_DATASET EXCERPTS_
*** Begin section ***

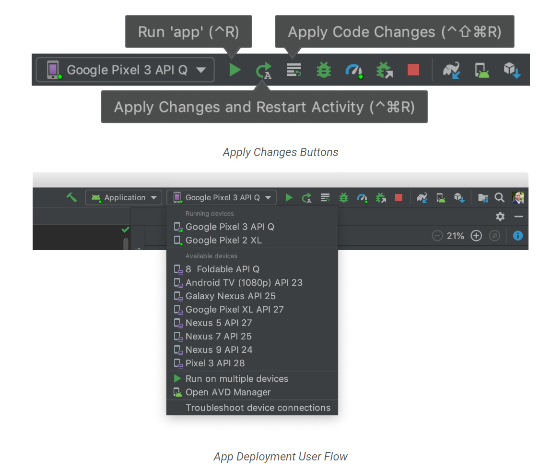Click the Apply Code Changes icon
This screenshot has width=552, height=471.
click(294, 70)
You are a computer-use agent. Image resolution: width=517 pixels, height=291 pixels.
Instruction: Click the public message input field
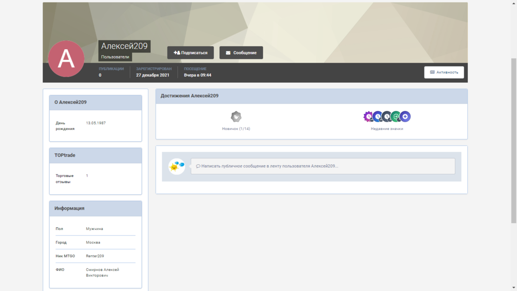coord(323,166)
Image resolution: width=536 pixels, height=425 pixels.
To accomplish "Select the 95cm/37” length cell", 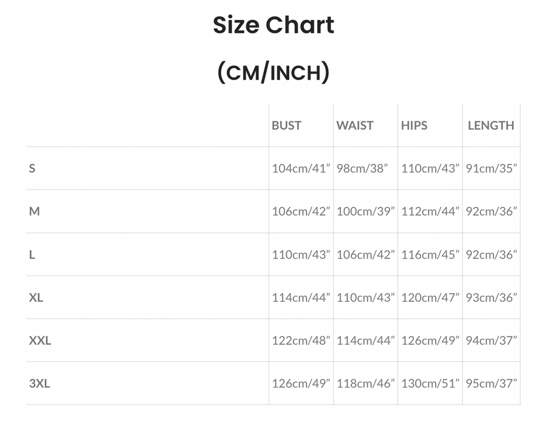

*** End section ***

Write out exactly the lines that run from the one containing "Instruction: Click the" to the last line of the entries above, both ends kept, pictures left out.

_PROBLEM SOLUTION_
Instruction: Click the public message input field
coord(323,166)
Image resolution: width=536 pixels, height=425 pixels.
To accomplish "Select the 95cm/37” length cell", 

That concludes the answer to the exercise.